Segment Start: Supplied data
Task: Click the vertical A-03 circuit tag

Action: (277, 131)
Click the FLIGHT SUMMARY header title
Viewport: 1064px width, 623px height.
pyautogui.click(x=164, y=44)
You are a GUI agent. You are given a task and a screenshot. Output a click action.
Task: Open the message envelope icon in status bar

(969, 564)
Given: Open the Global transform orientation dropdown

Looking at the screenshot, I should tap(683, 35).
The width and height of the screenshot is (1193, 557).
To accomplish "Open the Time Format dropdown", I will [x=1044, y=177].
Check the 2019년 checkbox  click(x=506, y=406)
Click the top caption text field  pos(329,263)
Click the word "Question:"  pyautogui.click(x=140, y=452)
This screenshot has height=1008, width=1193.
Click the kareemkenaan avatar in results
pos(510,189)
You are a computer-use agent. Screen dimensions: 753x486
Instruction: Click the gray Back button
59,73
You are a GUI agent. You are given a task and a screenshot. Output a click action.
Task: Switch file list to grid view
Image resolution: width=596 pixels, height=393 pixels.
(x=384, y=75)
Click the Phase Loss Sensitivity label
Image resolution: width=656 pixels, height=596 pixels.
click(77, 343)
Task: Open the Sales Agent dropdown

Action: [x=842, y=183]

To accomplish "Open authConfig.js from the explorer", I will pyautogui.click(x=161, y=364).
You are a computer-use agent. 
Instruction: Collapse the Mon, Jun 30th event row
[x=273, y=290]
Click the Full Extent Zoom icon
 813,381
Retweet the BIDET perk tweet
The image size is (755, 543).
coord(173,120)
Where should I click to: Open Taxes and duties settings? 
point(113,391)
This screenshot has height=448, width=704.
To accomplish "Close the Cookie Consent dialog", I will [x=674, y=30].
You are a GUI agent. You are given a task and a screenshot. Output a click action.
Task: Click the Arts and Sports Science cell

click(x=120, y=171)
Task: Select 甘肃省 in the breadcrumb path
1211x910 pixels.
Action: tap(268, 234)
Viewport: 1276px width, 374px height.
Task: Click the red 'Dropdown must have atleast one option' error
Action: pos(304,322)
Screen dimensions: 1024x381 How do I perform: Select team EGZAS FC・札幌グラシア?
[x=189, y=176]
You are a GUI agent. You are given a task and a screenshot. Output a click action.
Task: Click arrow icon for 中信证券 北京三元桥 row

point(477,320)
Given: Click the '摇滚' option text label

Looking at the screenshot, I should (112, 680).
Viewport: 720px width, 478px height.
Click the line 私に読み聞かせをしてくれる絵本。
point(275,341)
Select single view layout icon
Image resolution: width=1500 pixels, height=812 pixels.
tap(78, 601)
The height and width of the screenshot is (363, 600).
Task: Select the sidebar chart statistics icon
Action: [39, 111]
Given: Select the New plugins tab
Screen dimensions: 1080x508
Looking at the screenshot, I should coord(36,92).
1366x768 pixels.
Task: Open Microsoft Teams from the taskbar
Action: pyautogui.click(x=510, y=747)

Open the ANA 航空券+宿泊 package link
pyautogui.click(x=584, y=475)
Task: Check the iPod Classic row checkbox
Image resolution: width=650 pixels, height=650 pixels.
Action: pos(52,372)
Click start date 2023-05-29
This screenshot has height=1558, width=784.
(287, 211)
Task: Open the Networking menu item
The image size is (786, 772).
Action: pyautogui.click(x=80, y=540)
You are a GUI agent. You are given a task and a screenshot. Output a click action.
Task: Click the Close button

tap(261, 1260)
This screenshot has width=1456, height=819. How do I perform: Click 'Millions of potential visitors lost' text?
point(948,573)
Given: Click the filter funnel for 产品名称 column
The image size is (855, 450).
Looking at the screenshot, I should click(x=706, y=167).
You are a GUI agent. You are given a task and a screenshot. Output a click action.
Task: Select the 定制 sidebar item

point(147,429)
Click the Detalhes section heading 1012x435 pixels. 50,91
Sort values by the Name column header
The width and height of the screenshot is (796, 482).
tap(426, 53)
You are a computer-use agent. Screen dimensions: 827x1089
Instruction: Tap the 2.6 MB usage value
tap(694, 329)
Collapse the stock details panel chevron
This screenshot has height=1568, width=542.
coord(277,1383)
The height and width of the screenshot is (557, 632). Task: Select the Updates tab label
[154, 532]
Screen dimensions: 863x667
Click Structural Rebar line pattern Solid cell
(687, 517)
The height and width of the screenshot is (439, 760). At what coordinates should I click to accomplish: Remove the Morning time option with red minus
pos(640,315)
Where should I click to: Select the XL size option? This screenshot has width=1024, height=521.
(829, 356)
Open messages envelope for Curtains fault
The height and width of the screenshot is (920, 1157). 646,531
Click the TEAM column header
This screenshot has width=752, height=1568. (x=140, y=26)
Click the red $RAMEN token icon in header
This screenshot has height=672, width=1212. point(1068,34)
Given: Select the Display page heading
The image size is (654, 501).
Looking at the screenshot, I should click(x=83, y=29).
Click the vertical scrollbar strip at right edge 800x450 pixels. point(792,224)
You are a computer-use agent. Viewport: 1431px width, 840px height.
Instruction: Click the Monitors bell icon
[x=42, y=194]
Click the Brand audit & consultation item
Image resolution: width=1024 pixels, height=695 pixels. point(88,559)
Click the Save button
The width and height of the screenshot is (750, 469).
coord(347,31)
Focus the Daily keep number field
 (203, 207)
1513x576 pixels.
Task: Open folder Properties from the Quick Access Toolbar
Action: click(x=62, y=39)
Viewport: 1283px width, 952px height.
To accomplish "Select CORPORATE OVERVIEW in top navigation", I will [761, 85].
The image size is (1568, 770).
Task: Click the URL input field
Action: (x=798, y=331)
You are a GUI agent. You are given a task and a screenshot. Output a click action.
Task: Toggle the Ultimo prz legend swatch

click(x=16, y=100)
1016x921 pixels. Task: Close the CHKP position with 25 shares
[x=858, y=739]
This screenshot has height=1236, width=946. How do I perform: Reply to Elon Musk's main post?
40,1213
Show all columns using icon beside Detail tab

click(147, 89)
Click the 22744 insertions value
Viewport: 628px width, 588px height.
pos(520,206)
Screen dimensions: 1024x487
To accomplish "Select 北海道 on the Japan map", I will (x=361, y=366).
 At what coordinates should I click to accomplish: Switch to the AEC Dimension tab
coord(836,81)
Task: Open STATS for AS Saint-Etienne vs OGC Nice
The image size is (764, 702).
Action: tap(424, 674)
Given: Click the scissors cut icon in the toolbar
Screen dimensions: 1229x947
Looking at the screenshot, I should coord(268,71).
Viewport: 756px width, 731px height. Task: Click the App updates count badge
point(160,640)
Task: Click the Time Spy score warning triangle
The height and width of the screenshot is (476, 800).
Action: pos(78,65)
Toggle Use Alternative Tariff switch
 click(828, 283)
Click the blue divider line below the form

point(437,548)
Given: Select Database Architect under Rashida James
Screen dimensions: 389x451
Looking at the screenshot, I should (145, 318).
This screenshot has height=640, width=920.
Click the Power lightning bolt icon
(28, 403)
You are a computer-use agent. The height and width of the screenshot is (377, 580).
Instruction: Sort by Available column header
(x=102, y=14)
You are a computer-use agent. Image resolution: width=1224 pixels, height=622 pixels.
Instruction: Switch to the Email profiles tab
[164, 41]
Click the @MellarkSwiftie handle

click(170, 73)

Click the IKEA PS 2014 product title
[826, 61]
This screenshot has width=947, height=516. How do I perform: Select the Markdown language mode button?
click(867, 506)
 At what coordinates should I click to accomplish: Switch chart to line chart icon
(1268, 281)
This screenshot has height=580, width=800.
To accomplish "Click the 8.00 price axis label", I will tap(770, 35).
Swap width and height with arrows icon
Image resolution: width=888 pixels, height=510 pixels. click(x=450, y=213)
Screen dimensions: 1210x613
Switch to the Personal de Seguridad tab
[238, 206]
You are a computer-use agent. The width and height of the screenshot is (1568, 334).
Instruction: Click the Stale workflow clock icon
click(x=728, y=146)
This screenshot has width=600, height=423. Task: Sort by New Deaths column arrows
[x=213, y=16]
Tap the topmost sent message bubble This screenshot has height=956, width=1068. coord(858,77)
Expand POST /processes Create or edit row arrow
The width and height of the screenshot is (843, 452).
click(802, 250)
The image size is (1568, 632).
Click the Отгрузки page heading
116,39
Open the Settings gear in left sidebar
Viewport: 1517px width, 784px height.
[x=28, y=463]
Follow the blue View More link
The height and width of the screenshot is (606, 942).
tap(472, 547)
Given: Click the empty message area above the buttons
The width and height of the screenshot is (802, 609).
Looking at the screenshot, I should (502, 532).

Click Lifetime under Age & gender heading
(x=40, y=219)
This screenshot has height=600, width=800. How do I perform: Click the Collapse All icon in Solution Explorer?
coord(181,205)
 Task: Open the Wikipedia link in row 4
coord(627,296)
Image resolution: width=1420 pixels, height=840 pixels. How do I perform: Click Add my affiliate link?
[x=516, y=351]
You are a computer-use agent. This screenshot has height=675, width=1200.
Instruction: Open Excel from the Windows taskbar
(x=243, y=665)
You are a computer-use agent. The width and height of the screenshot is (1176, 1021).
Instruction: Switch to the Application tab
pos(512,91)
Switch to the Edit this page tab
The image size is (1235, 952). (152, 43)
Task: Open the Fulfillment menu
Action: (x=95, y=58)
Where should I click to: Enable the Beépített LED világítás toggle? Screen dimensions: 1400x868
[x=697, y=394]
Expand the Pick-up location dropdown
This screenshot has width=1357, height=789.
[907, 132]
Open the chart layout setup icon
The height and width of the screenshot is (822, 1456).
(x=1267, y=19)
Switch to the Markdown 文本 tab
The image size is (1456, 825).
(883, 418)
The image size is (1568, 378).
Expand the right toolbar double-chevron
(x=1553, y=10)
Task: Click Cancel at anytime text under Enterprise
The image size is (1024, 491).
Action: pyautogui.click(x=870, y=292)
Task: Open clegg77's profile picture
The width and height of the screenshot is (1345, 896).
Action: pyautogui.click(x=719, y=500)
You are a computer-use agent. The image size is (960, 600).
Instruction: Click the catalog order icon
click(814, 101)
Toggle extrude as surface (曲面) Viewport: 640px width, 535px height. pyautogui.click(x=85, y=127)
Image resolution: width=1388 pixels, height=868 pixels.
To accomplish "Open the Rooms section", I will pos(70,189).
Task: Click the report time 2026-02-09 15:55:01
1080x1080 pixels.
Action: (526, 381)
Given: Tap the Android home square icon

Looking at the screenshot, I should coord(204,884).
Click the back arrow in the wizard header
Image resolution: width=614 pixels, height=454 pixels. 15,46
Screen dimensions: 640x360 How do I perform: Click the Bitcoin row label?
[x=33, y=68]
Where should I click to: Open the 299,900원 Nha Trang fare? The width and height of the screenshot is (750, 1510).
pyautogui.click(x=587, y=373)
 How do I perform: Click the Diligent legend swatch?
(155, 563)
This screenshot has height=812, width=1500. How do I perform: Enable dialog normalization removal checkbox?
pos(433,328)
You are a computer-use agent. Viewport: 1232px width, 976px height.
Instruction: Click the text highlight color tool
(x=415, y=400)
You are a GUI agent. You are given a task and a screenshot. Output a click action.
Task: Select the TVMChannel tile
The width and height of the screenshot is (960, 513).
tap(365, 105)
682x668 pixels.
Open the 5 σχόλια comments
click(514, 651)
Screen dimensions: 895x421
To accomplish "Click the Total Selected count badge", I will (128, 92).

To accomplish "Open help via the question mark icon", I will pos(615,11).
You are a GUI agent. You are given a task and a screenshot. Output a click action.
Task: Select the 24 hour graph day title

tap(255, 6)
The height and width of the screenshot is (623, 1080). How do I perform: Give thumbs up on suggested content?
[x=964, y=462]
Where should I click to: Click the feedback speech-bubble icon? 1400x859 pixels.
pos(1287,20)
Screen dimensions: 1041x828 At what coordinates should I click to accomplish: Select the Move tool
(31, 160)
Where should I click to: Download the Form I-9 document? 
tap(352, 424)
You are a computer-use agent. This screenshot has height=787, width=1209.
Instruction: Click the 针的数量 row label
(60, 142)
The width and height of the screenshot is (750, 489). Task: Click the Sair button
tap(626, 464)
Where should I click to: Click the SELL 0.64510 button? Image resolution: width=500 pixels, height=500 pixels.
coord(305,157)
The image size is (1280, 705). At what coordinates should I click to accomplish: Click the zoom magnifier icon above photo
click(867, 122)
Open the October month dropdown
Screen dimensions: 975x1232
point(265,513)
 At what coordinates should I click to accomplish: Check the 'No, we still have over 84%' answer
Segment End: Supplied data
● **Work item**:
Reproduce the entries exactly, but only from their first line to the line holding "Click the word", with that last line kept.

● **Written answer**:
Task: Click the vertical A-03 circuit tag

Action: (277, 131)
Click the FLIGHT SUMMARY header title
Viewport: 1064px width, 623px height.
pyautogui.click(x=164, y=44)
You are a GUI agent. You are given a task and a screenshot. Output a click action.
Task: Open the message envelope icon in status bar

(969, 564)
Given: Open the Global transform orientation dropdown

Looking at the screenshot, I should tap(683, 35).
The width and height of the screenshot is (1193, 557).
To accomplish "Open the Time Format dropdown", I will [x=1044, y=177].
Check the 2019년 checkbox  click(x=506, y=406)
Click the top caption text field  pos(329,263)
Click the word "Question:"  pyautogui.click(x=140, y=452)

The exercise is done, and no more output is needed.